The Collective Prevention Services (CPS), a department of the Ministry of Public Health, Social Development and Labour, endorses World Immunization Week and the Pan American Health Organization (PAHO) Vaccination Week in the Americas, and as the World Health Organizations (WHO) says, “Immunization saves millions of lives every year and is widely recognized as one of the world’s most successful and cost-effective health interventions.
“Yet, there are still nearly 20 million unvaccinated and under-vaccinated children in the world today.”
The theme of this year’s World Immunization Week campaign is “Protected Together: Vaccines Work!”
The 17th edition of the PAHO Vaccination Week in the Americas (VWA) started April 20 and runs until April 27 under the theme: “Protect your community.
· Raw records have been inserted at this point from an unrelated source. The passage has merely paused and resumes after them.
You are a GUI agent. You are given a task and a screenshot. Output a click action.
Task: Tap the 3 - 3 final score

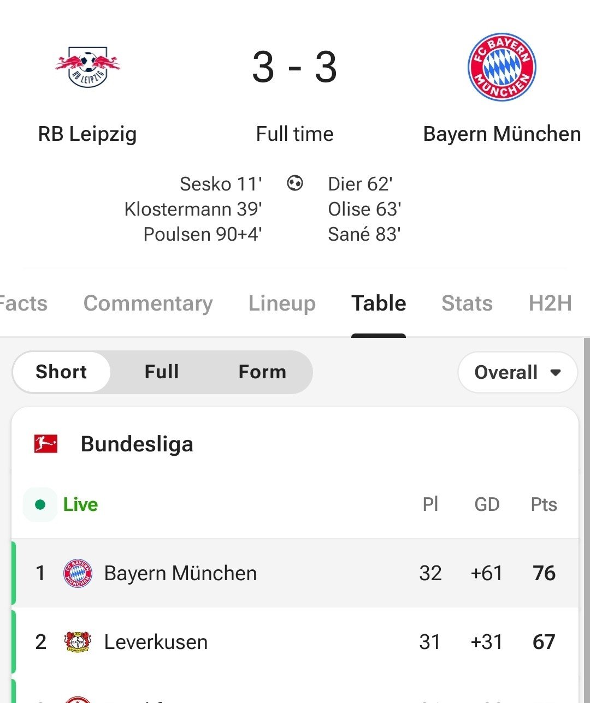pyautogui.click(x=294, y=68)
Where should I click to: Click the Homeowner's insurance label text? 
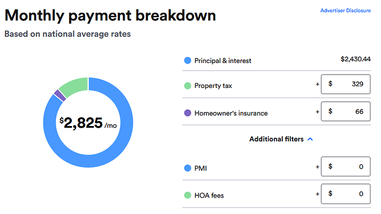231,113
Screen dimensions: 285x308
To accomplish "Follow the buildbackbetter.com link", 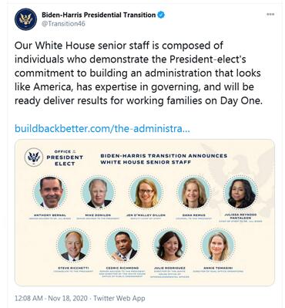I will click(x=102, y=128).
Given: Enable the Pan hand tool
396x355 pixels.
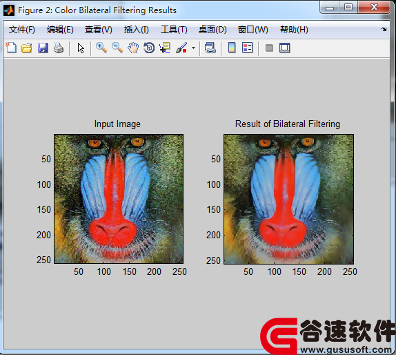Looking at the screenshot, I should (133, 48).
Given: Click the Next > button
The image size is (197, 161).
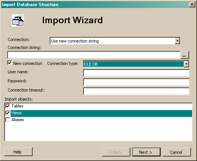Looking at the screenshot, I should pos(146,152).
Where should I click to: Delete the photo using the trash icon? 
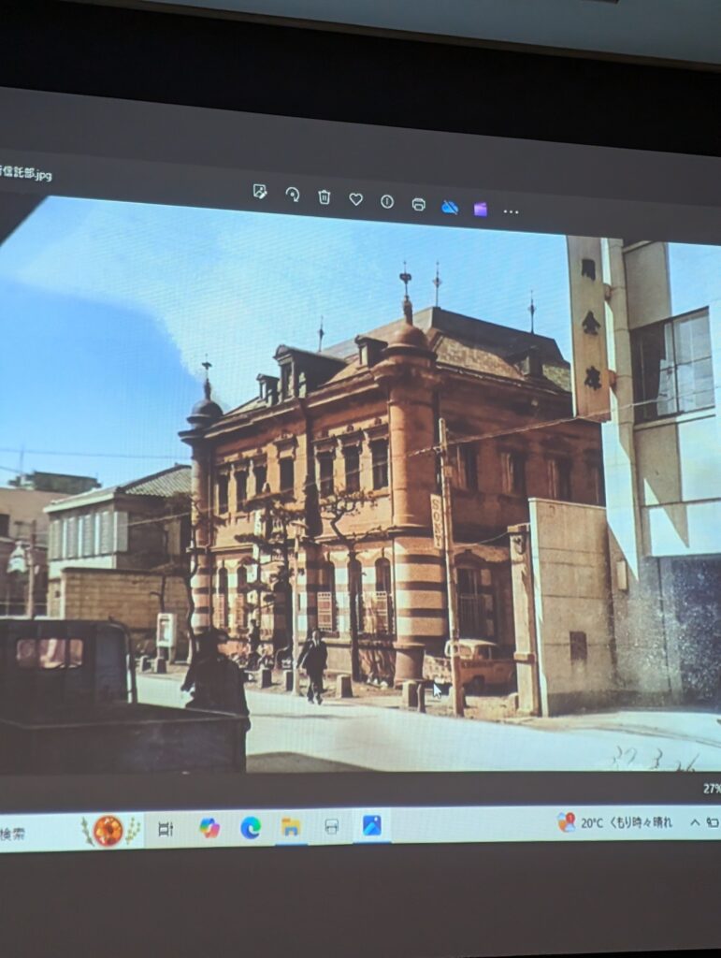pos(324,196)
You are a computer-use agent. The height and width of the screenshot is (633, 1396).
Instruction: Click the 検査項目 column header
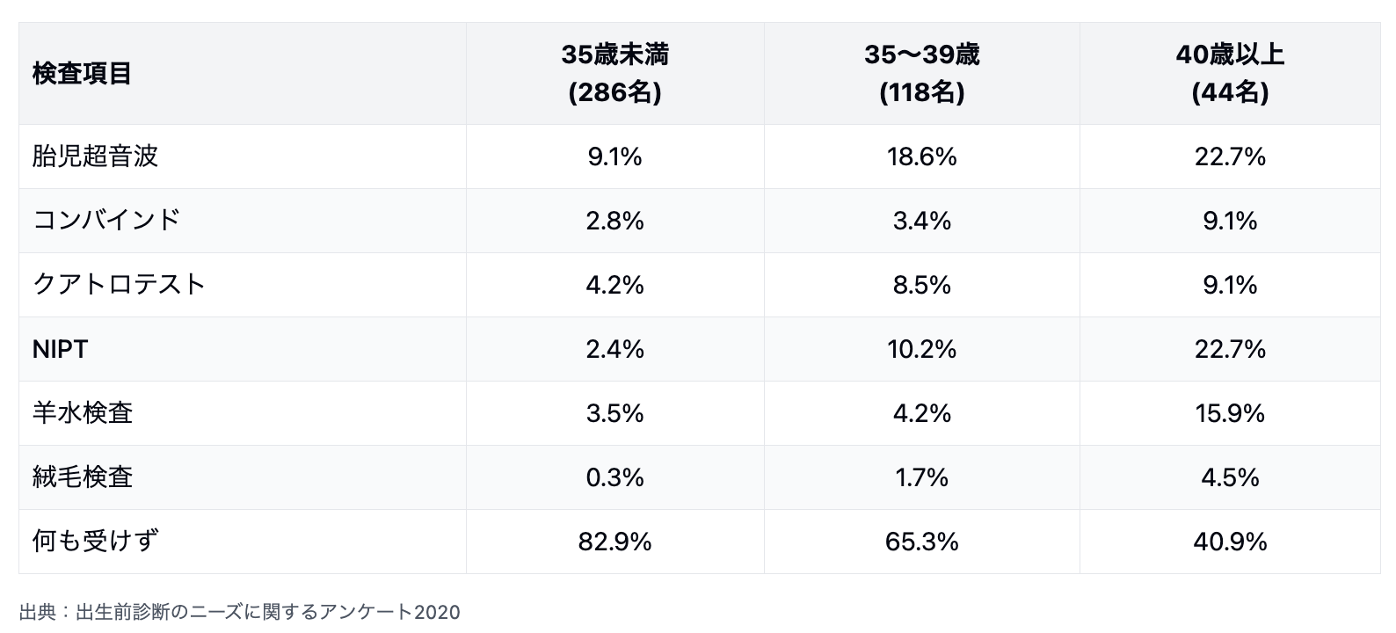(x=82, y=74)
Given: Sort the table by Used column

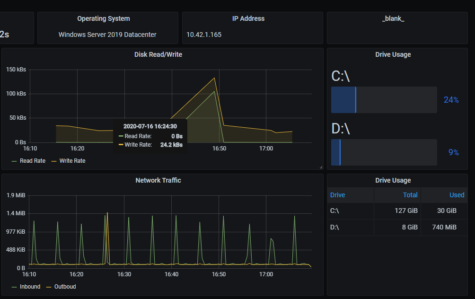Looking at the screenshot, I should point(457,195).
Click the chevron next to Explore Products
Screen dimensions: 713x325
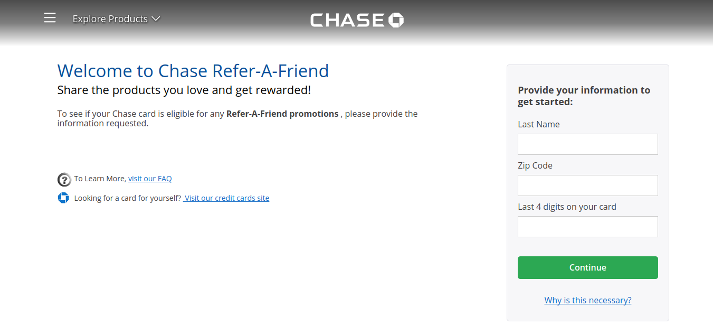pyautogui.click(x=156, y=18)
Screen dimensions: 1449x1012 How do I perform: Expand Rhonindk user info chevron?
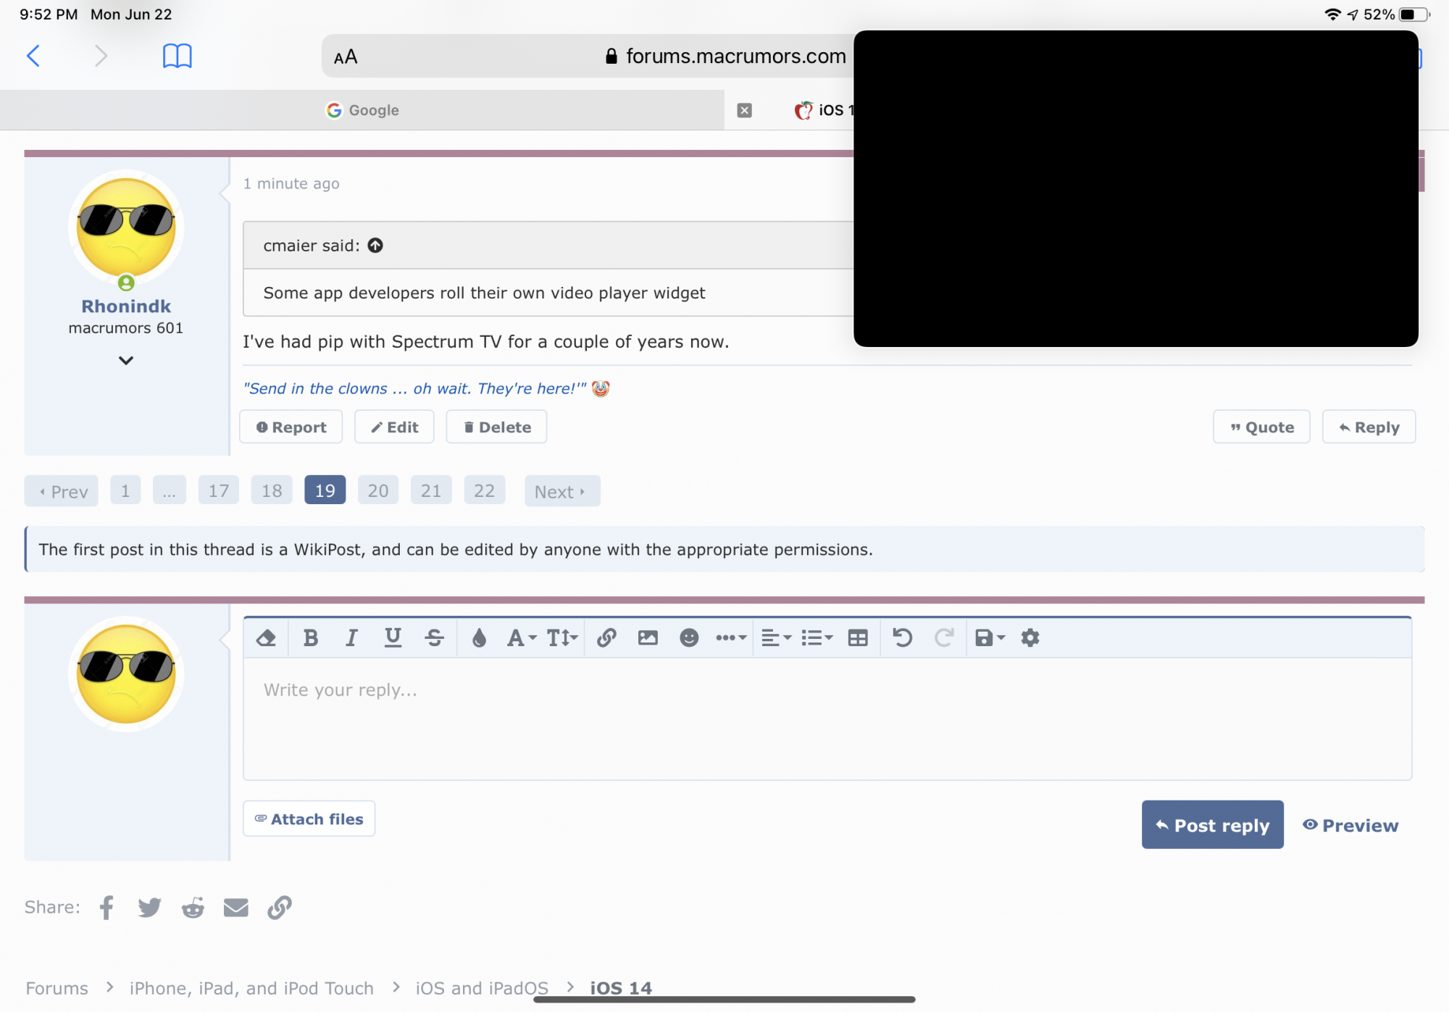[126, 361]
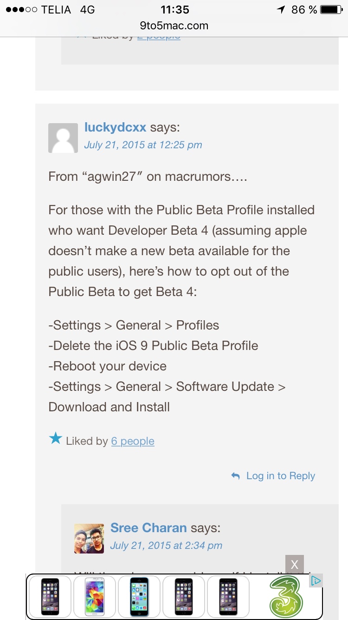348x620 pixels.
Task: Tap the Samsung Galaxy phone thumbnail in ad
Action: click(94, 597)

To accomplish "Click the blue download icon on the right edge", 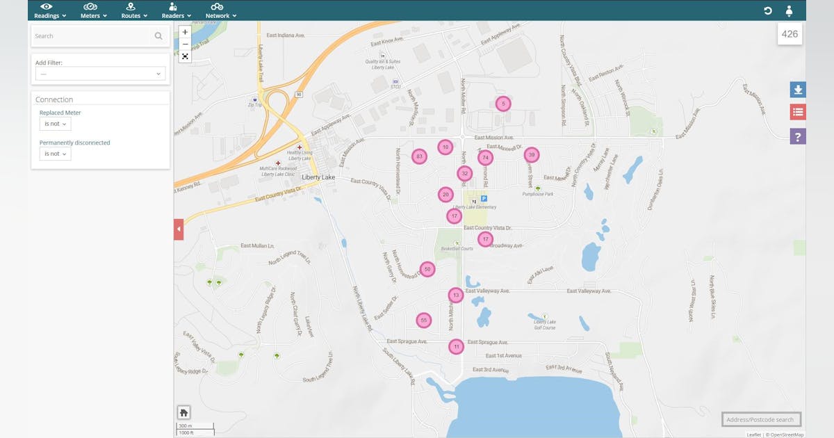I will pos(798,89).
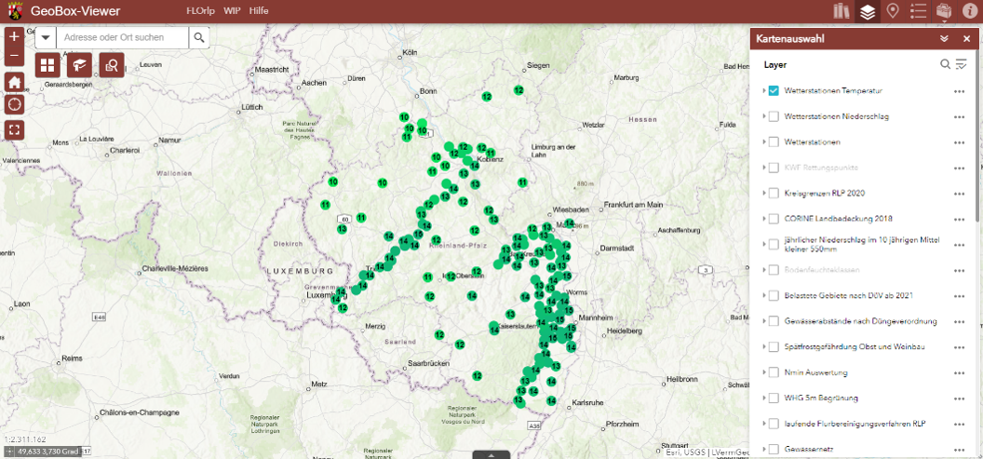Open the legend list icon in header
The height and width of the screenshot is (459, 983).
(x=918, y=12)

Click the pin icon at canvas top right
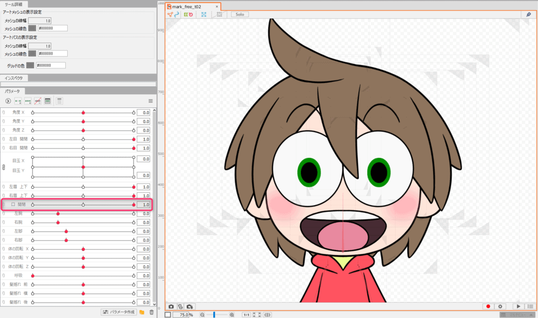528,15
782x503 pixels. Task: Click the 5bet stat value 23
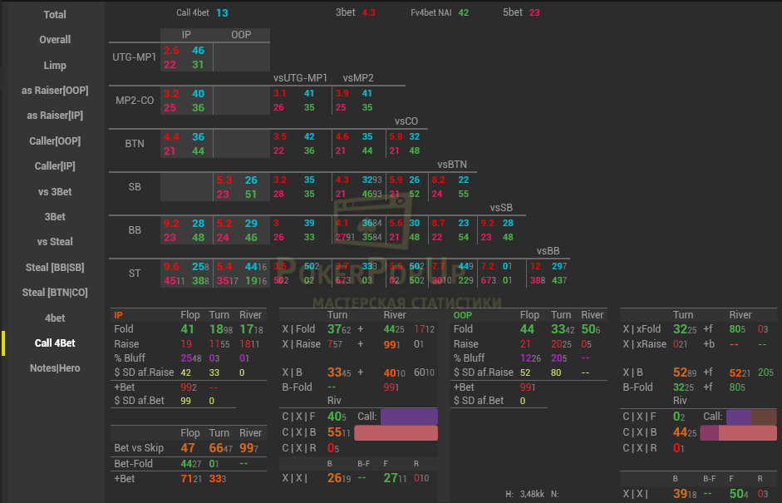(534, 13)
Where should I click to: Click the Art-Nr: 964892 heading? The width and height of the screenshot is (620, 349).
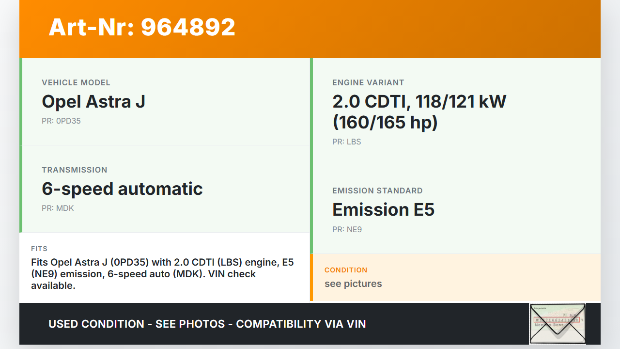142,27
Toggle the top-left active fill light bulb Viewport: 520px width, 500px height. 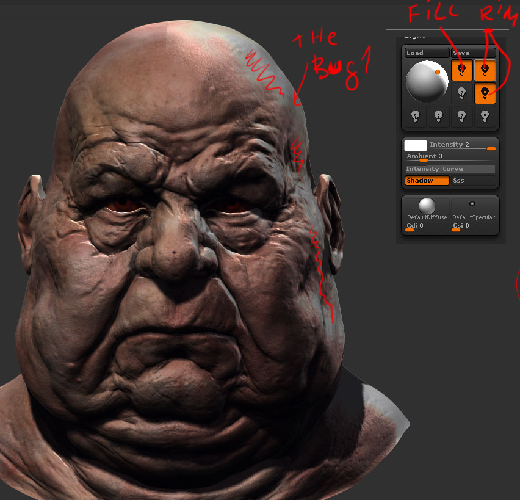[x=462, y=70]

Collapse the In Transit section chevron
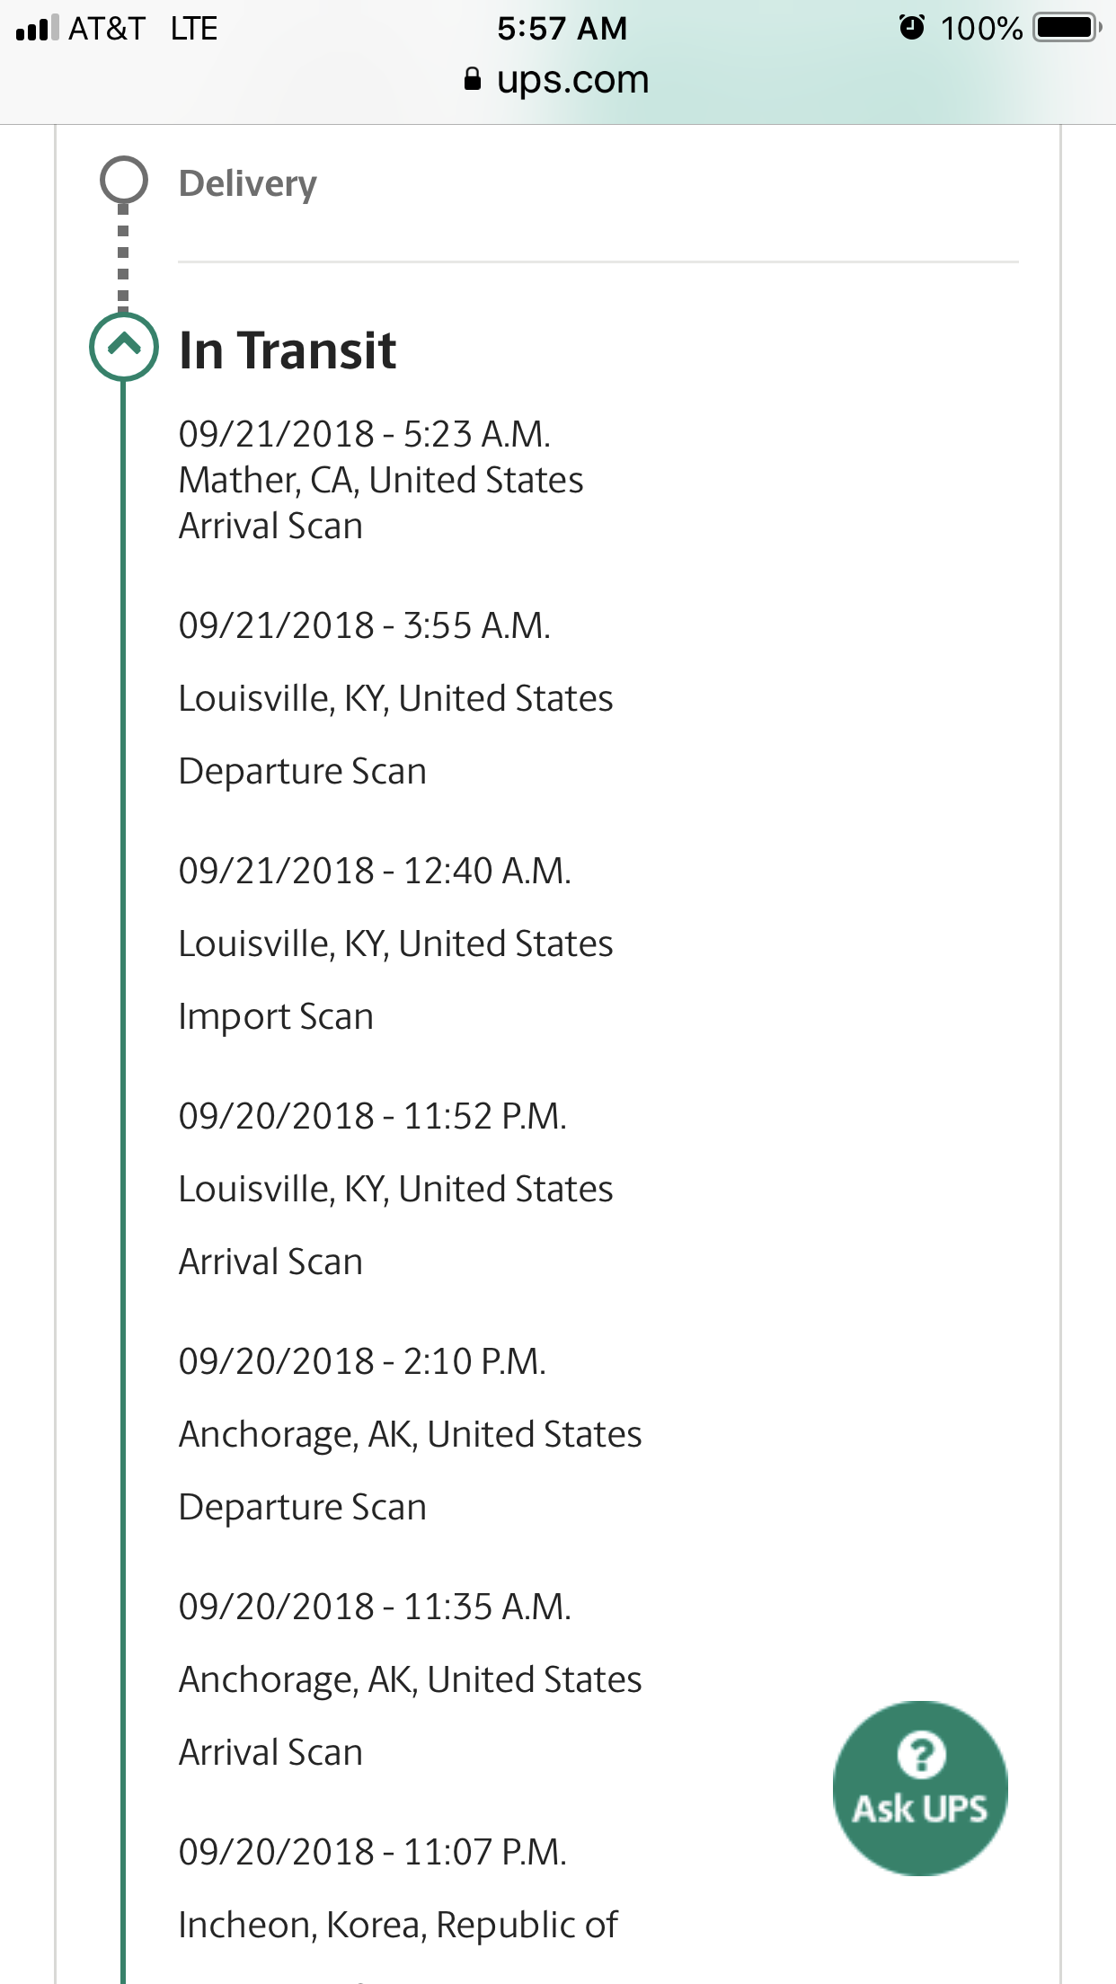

Do your part.”
VWA includes the participation of 45 countries and territories in the Americas.
Immunization prevents illness, disability and death from vaccine-preventable diseases including cervical cancer, diphtheria, hepatitis B, measles, mumps, pertussis (whooping cough), pneumonia, polio, rotavirus, diarrhea, rubella, and tetanus.
Global vaccination coverage remains at 85 per cent with no significant changes during the past few years. The WHO says an uptake of new and underused vaccines is increasing.
An additional 1.5 million deaths could be avoided, however if global immunization coverage improves.
CPS advises guardians and parents to check their children’s vaccination status to see whether they are up to date. Persons with fever or rash should consult their physician who would then alert CPS where the necessary surveillance actions can be taken in connection with measles.
According to PAHO, historically, the Region of the Americas has led the way towards the elimination of various vaccine-preventable diseases.
“In 1971, it became the first region in the world to eliminate smallpox. In 1994, it achieved certification for the elimination of poliomyelitis. In 2015, it ended rubella and congenital rubella syndrome and in 2016, it eliminated measles.
“However, according to Etienne, the resurgence in outbreaks of measles and diphtheria, as well the occurrence of yellow fever, are challenges that must be faced in the Region.
“Measles remains a public health problem in all other Regions of the World Health Organization (WHO) and imported cases have been a significant threat to the countries of the Americas, where more than 17,000 cases have been registered since 2017,” said the PAHO Director Dr. Carissa F. Etienne.